Politics or treason: Toeing the line or begging forgiveness in site adaptation #heweb11
Photo by konjure, Flickr.
Anne Petersen (@apetersen) of the University of Illinois at Chicago may have shared the most re-tweeted acronym of HighEdWeb this year: FAVEs. Or Faculty Against Virtually Everything.
So what do you do when a FAVE or a HiPPO (Highest Paid Person’s Opinion; another good one) wants to take over your homepage or social media channel with content that is important to them, and not necessarily to your users? That was the topic of Anne’s presentation, in which she presented specific examples and advice on how to negotiate these situations with your dignity and homepage more or less in tact.
A favorite tactic of mine from Anne’s talk: develop standards. For example, if you want something on the homepage, you must provide a photo that is not a headshot. Or to be included on the homepage your site must serve the undergraduate student population and be updated weekly. Or something. Something you can point to and s say, “OK, here is what we’ve developed to keep the homepage consistently good and useful, and here is how you can meet those standard so we can add your content.”

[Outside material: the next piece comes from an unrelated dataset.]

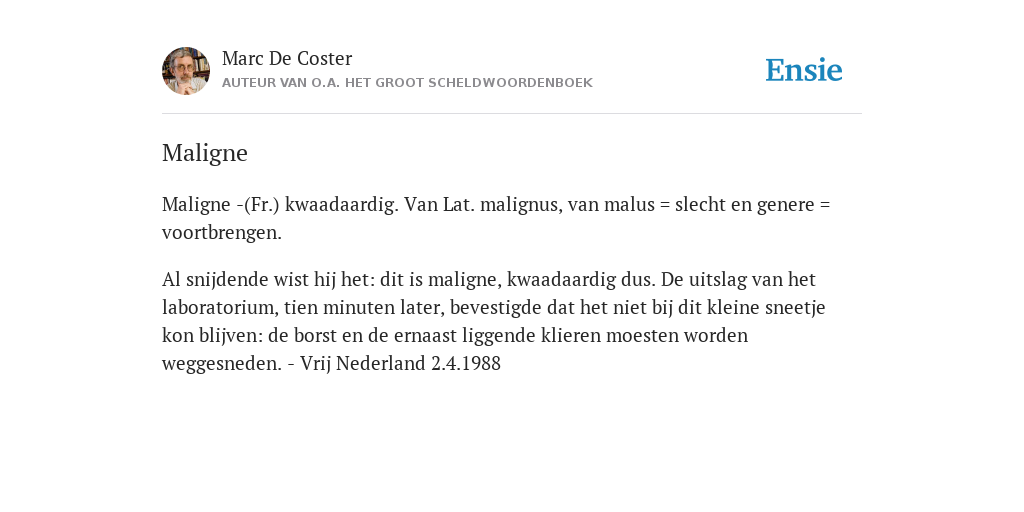Viewport: 1024px width, 512px height.
Task: Click Marc De Coster's round avatar photo
Action: [185, 71]
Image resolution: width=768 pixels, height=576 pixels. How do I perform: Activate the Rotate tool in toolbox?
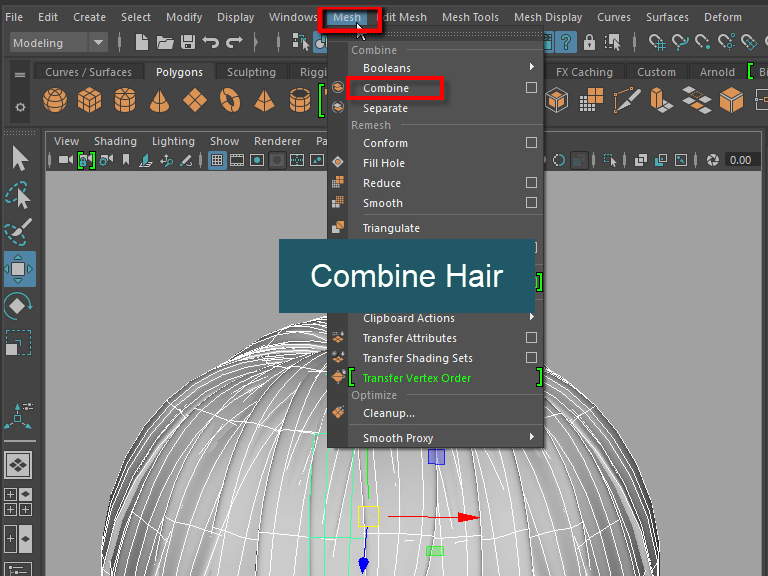tap(19, 306)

Of course, that approach won’t always work. Or, to quote Mike Tyson, as Anne did: “everyone has a plan until you get punched in the face.” Standards must be tested to see if they can be regularly met, and you will always run into the FAVE who insists on doing it his or her way. What then? As Anne suggests, “think like a hacker.” There has got to be a way to get this done so that we satisfy the request without disrupting the experience of the most important people of all.

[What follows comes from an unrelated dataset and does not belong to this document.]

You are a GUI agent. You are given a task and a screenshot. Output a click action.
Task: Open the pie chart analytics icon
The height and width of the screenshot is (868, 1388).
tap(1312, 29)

No, not the HiPPOs. The users. As Anne so eloquently concluded: we matter. We are the ones who stand between a student and the information they need to make it through whatever point they are at in their academic lives. We can make it easier or harder for them to find a scholarship opportunity that will help them stay in school. Or a student service that will help them not flunk calculus. So as Anne’s hacker friends would say: Just fudgin’ DO IT!